[start DATASET CONTENT]

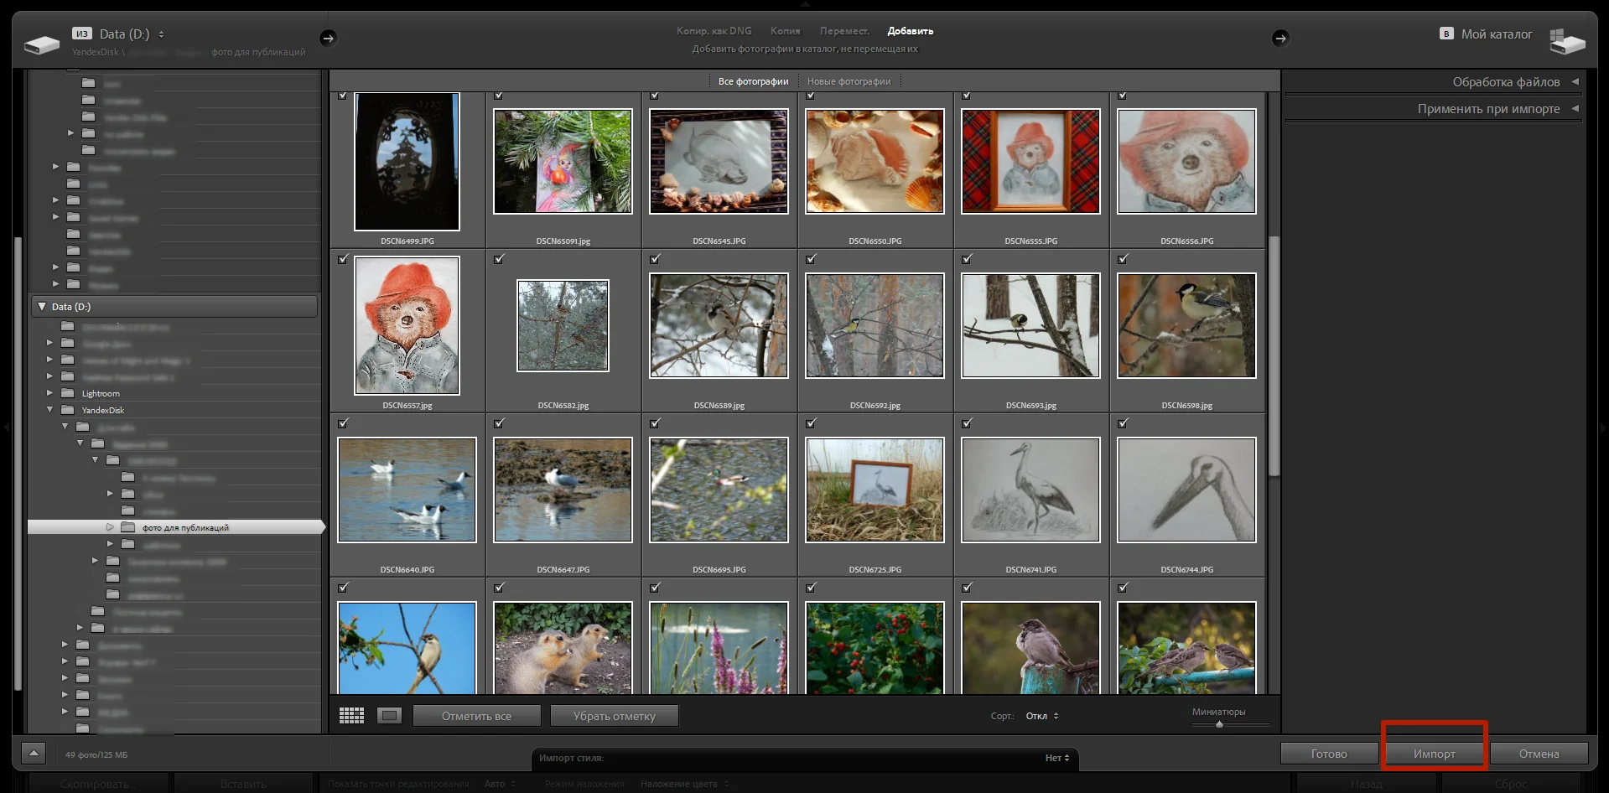The width and height of the screenshot is (1609, 793).
Task: Choose the Копир. как DNG import mode
Action: [714, 31]
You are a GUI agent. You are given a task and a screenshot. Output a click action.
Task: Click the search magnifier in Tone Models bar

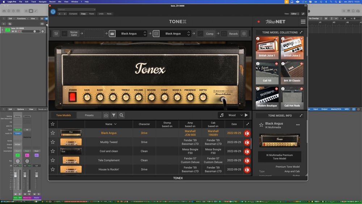pyautogui.click(x=122, y=115)
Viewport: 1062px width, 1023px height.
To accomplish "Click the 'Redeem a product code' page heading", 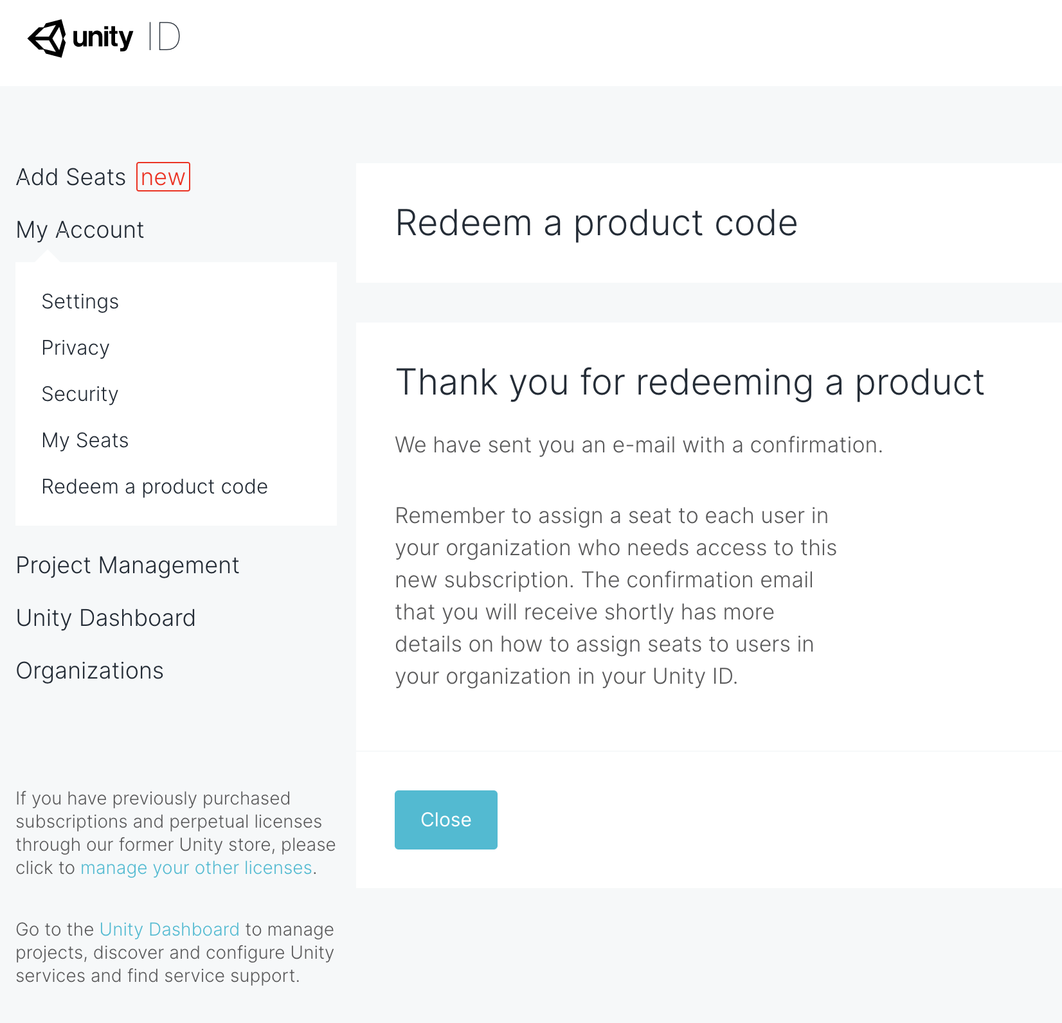I will [596, 223].
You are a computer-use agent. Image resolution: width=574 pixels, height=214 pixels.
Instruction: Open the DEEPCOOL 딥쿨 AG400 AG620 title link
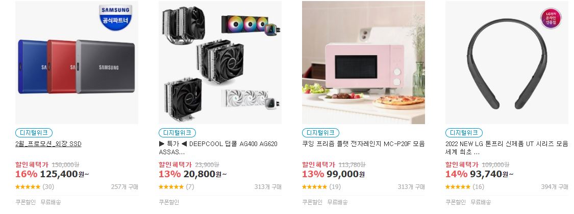(x=218, y=148)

[end DATASET CONTENT]

=== TASK INSTRUCTIONS ===
Change "title link" to "heading link" in the stretch from the line containing "You are a computer-use" through the end of the items, and write those lines out again with nothing else altered. Leave the pictures out.

=== EXERCISE ANSWER ===
You are a computer-use agent. Image resolution: width=574 pixels, height=214 pixels.
Instruction: Open the DEEPCOOL 딥쿨 AG400 AG620 heading link
(x=218, y=148)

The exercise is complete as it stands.